[TASK REQUIREMENTS]
1) In the interview, copy the passage that begins with "Risk management, which" and ends after "safe? Safe enough?".
2) Answer these questions from the interview:
(a) What position does Lori Windolf Crispo hold at RPS Bollinger?
(b) At which firm is Carla Varriale-Barker a shareholder?
(c) Which league does LC cite as performing well within a tightly prescribed bubble?

[SOURCE EXTRACT]
----
Risk management, which some might construe as the intersection of law and insurance, is a vital concept in the sports world these days. That’s because leagues, teams, facilities, and others are caught between financial survival and legal risk. What is the balance?
We sought the answer to that question in an exclusive interview with Lori Windolf Crispo, Area President of Sports & Leisure Insurance at RPS Bollinger, a leading underwriter of sports insurance and a managing general agent for a well-known golf and country club program and Carla Varriale-Barker, a shareholder at Segal McCambridge Singer & Mahoney, Ltd. and chair of the firm’s national Sports, Recreation and Entertainment Practice Group.
Question: Now that we are in back-to-school season, what are your thoughts about resuming sports and recreation activities in light of the COVID-19 pandemic? Is it safe? Safe enough?
LC: It should be safe for return to play, or I’ll say it would be safe if we could all follow CDC guidelines, wear masks where possible, and maintain social distancing. We have seen the success of these protocols in other countries that now have excellent test positivity rates as a result of their ability and willingness to adhere to preventive measures for COVID-19. If you look at the NBA, who is performing well within their tightly prescribed bubble of safety, sports and recreation activities can be resumed as long as we are willing to set standards, and adhere to them.
----
[EXCERPTED RECORDS]
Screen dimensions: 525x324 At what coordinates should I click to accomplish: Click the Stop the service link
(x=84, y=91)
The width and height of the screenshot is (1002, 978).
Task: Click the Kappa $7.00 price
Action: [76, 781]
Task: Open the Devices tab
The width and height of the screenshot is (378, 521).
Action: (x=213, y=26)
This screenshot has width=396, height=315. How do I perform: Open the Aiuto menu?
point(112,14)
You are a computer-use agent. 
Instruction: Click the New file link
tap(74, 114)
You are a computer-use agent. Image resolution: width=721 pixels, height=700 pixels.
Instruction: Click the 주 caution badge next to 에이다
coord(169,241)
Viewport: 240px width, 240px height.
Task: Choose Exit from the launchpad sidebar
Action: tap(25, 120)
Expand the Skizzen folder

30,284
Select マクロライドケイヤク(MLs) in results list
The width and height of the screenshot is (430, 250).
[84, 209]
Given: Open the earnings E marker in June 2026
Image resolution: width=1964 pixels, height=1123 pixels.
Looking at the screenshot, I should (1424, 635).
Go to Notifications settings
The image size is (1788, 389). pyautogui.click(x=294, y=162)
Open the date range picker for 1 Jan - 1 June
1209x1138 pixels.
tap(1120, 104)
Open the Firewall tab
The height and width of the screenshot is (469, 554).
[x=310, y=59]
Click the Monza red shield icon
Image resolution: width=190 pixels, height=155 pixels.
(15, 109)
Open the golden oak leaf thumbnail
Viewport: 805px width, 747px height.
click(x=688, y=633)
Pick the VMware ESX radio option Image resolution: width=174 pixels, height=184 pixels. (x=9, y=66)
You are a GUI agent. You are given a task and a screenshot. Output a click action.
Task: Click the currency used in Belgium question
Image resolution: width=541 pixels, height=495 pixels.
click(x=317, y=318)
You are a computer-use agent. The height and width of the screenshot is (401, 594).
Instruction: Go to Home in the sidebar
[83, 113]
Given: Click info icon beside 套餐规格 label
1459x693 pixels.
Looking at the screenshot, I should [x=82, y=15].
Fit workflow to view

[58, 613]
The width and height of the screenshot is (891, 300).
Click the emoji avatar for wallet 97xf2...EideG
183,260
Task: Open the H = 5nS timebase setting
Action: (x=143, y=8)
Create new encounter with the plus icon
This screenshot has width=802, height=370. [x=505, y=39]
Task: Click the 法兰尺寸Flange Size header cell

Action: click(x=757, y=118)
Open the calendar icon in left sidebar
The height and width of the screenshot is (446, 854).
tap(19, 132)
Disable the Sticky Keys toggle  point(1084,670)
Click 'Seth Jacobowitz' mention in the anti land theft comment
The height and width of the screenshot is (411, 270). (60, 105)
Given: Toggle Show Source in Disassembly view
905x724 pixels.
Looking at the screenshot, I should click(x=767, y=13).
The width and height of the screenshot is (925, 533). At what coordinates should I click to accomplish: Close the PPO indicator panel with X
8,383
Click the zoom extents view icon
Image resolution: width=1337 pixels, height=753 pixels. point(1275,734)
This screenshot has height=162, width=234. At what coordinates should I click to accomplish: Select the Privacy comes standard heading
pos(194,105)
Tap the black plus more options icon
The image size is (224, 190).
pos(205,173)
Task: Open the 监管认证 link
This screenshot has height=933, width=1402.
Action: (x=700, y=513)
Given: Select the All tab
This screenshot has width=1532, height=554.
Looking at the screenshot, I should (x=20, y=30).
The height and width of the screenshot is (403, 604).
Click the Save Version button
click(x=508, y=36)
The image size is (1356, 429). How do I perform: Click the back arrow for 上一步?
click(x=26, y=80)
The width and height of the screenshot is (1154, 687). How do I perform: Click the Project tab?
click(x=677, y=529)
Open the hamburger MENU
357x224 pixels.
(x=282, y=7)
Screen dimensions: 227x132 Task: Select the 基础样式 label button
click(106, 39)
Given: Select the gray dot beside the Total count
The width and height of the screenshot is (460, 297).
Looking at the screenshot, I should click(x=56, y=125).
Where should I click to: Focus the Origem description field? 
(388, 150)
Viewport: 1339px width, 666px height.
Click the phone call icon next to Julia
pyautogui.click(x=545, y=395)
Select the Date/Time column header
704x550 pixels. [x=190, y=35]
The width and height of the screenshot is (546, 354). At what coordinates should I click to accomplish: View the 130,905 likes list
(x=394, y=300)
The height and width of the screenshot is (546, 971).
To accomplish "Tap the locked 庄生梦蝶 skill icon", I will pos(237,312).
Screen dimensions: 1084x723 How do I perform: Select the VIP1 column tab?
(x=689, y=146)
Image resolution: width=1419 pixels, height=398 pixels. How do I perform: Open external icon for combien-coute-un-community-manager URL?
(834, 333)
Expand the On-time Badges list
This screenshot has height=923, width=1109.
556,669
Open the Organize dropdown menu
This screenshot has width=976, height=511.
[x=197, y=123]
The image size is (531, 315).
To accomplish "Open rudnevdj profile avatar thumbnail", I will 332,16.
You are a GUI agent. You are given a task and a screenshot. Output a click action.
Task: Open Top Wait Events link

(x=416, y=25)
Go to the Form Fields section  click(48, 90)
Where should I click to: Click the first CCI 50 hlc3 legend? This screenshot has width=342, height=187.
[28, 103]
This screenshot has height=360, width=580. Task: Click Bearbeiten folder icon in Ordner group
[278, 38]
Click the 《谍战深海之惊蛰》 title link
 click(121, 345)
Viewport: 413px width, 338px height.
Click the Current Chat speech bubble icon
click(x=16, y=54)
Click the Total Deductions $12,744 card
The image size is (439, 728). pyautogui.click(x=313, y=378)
----
[SOLVED PROBLEMS]
1)
Risk management, which some might construe as the intersection of law and insurance, is a vital concept in the sports world these days. That’s because leagues, teams, facilities, and others are caught between financial survival and legal risk. What is the balance?
We sought the answer to that question in an exclusive interview with Lori Windolf Crispo, Area President of Sports & Leisure Insurance at RPS Bollinger, a leading underwriter of sports insurance and a managing general agent for a well-known golf and country club program and Carla Varriale-Barker, a shareholder at Segal McCambridge Singer & Mahoney, Ltd. and chair of the firm’s national Sports, Recreation and Entertainment Practice Group.
Question: Now that we are in back-to-school season, what are your thoughts about resuming sports and recreation activities in light of the COVID-19 pandemic? Is it safe? Safe enough?

2)
(a) Area President of Sports & Leisure Insurance
(b) Segal McCambridge Singer & Mahoney, Ltd.
(c) The NBA